• [Your objective]
Copy each line that contains the string "agent", taking them from the material.

>>>>>

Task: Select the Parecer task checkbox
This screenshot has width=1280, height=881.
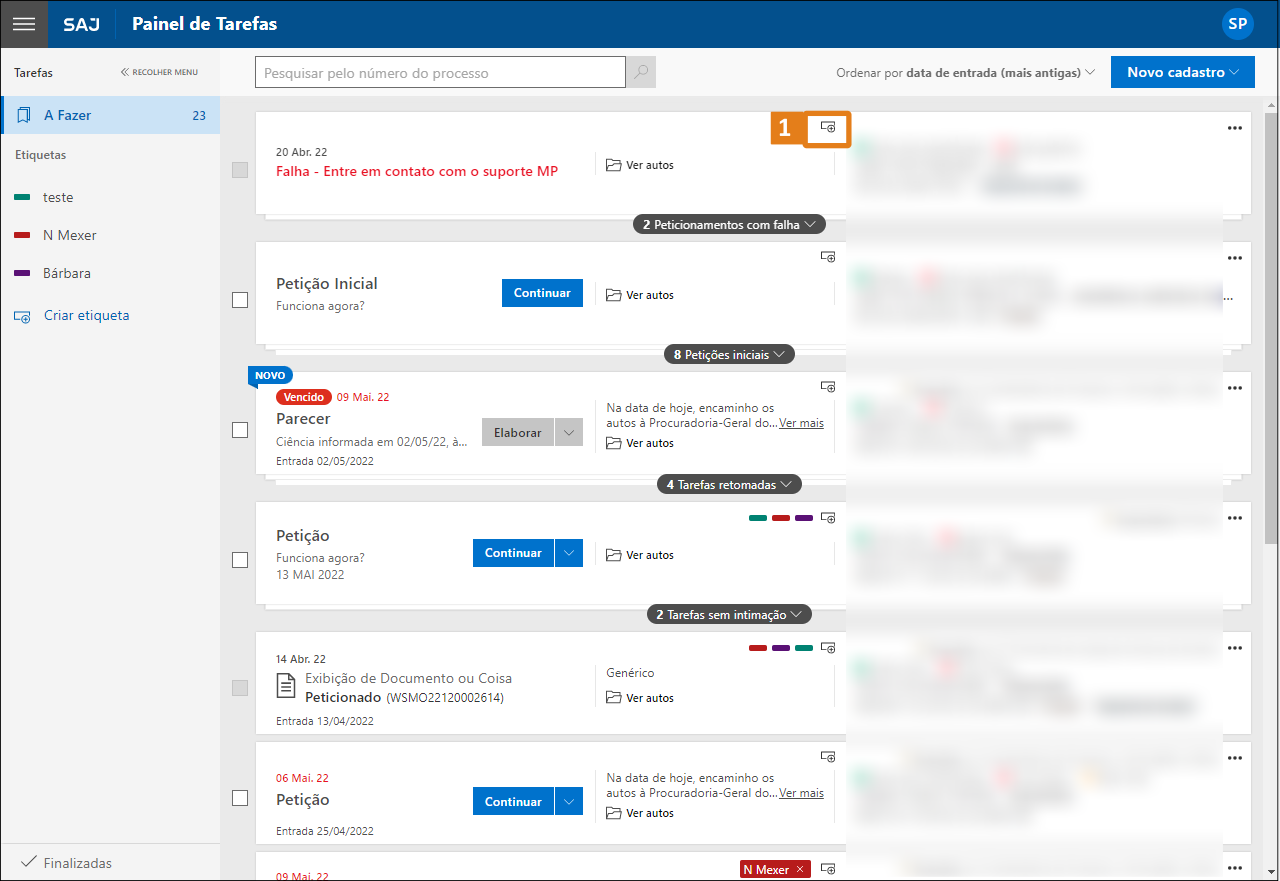Action: pyautogui.click(x=240, y=430)
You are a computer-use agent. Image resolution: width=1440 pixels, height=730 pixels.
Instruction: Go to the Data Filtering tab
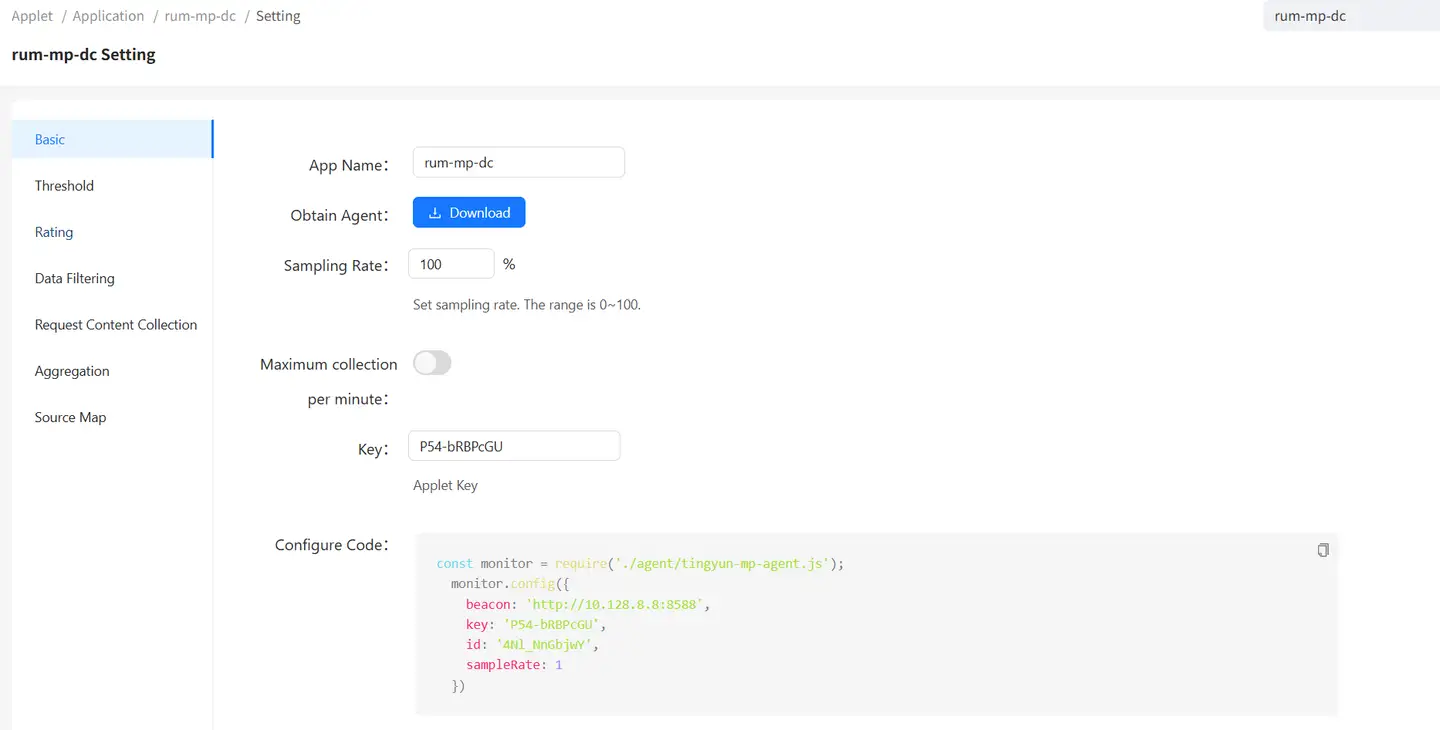[x=75, y=278]
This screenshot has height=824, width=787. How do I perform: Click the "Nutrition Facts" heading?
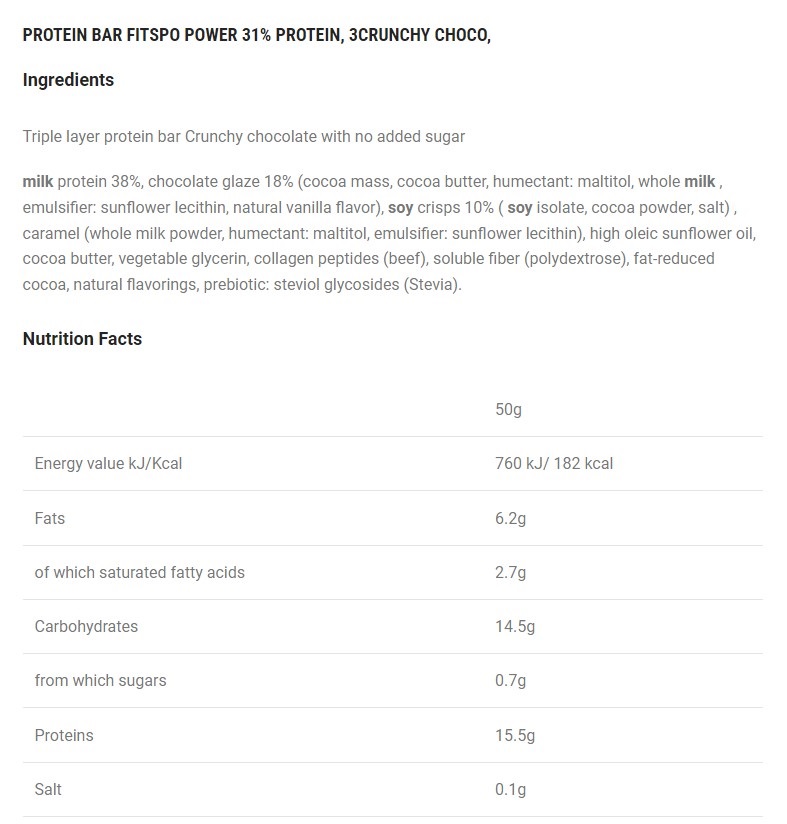point(82,339)
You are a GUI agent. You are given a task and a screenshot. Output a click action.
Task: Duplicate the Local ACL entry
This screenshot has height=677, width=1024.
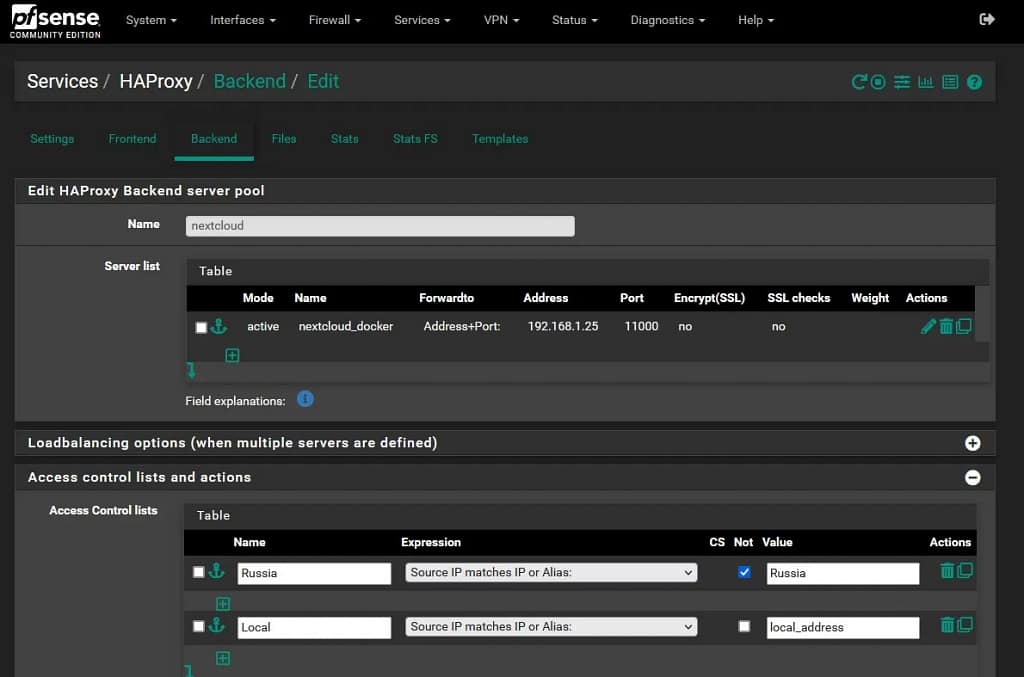point(964,625)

<<<<<

• [Output below]
You are a computer-use agent. Image resolution: width=1440 pixels, height=730 pixels.
You are a GUI agent. You are given a task and a screenshot. Output a click action.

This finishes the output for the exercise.